Artificial Inelegance (AI) seems to be in the news with promises of a tremendous amount of benefits for the average person. Specifically, “Generative AI” will be the foundation of all these benefits. Before we start believing all the super benefits from Generative AI programs like ChatGPT, it is instrumental to understand the background behind these newer programs.
In the early 1980s, personal computers started becoming a tool that was adopted by large businesses. The development of spreadsheet programs, like SuperCalc, provided the ability to analyze large amounts of data that would have required many weeks of effort from many people. It was simple to create a database so that one that could store, modify, and analyze data in vast amounts that were not possible previously.
The next step was the ability to create a program with self-learning, an expert system. The earliest ones were simple. One could develop a system that evaluated results and then make predictions on what the possible cause was or provide guidance for a future outcome. One of the first ones, the author developed was an analysis of quality failures from a manufacturing facility. There was a history of failures in the final testing and related causes that had been previously identified. Once the system was in place, future identified failures would be identified along with the cause and that data entered into the database. Over time, the ability to predict the cause of failures would become more accurate due to the additional data being entered. This type of expert system has a built-in trap!

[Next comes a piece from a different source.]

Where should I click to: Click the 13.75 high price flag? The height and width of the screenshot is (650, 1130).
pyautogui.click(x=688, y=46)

What is the trap? When the data is being collected from one location it will be applicable to that specific location and may not even apply to a different location. As an example, consider a set of identical twins. If one goes to a high school that focuses on science and technology, and the other goes to a high school that focuses on artistic talents, like acting or music, the twins will have different capabilities when they graduate. The area that the learning occurs in impacts the end result. The trap is assuming that the expert system can apply across everything, which it is specifically focused.

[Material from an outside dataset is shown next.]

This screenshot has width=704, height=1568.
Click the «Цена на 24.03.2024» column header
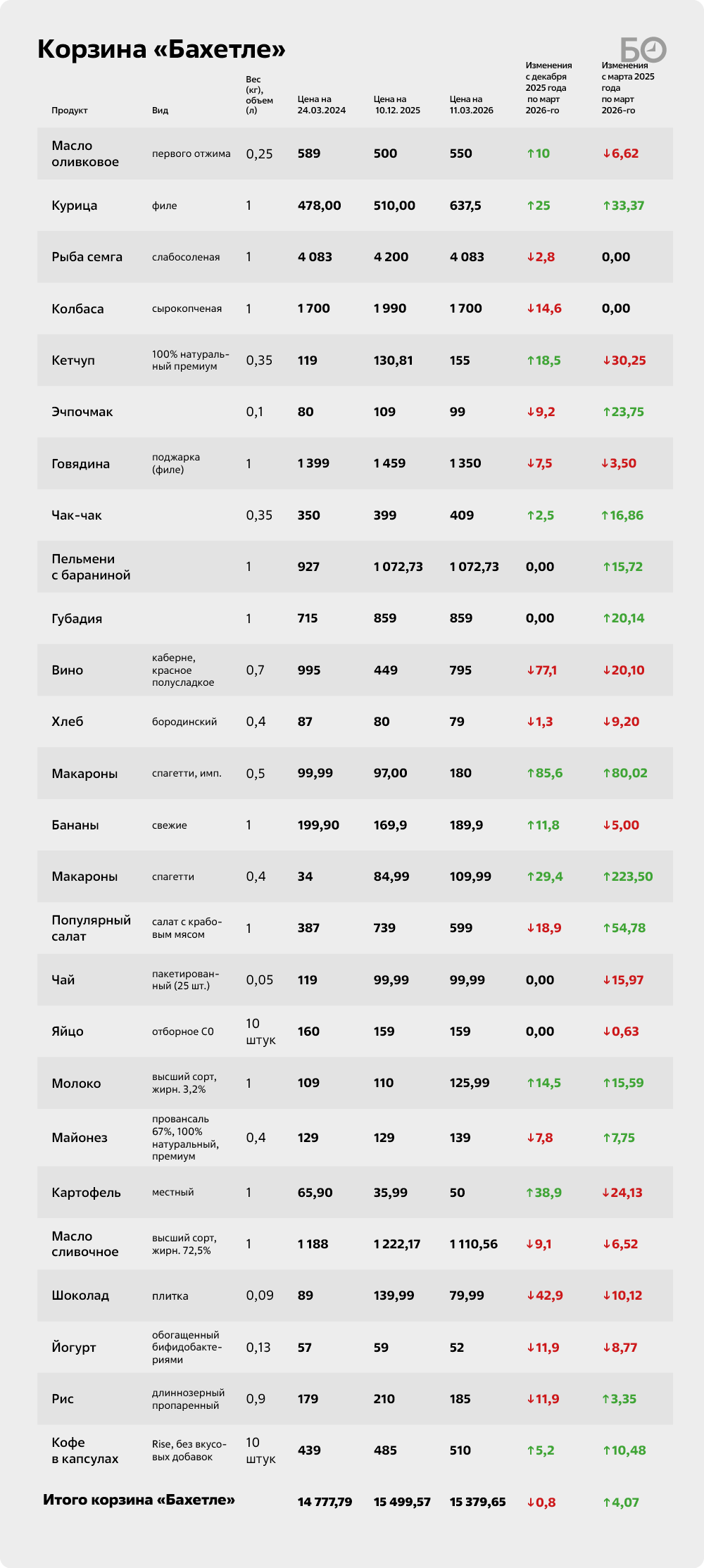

In the latter part of the 1990s, Text Mining was developed to analyze and correlate relations among documents based on occurrence of text phrases. Based on the phrases, it was possible to develop the frequency of occurrences between other items in the documents. Based on the identified frequencies, it is possible to predict correlations among items identified in the original text analysis. This provided the program builders with a means of pulling specific content from existing documents.
While most people don’t realize it, ChatBots have been around for more than ten years. What is a ChatBot? It is a computer program that can simulate a conversation with a person. These started as simple question and answer communications with the ability to either speak your answer of enter something from a keyboard. As additional decision making was added (i.e., artificial intelligence) to assist the person through a selection of choices. “The latest evolution of AI chatbots, often referred to as “intelligent virtual assistants” or “virtual agents,” can not only understand free-flowing conversation through use of sophisticated language models, but even automate relevant tasks.” [Ref. 1]
This brings us to the latest efforts that are known as Generative AI, which can pull from a vast amount of date to produce text, images, videos, etc., that appears to be original concepts. Yes, the information that is provide may appear to be novel, but it is based on a collection of existing data and an algorithm(s) that control how the computer directs the accumulation of data and in what manner the results are presented. There is a concern that the control of the algorithms provides the ability of what type of results will be provided. An article in the November 30, 2023 issue of the Wall Street Journal provides an argument for these algorithms to be open source and available to all. [Ref. 2]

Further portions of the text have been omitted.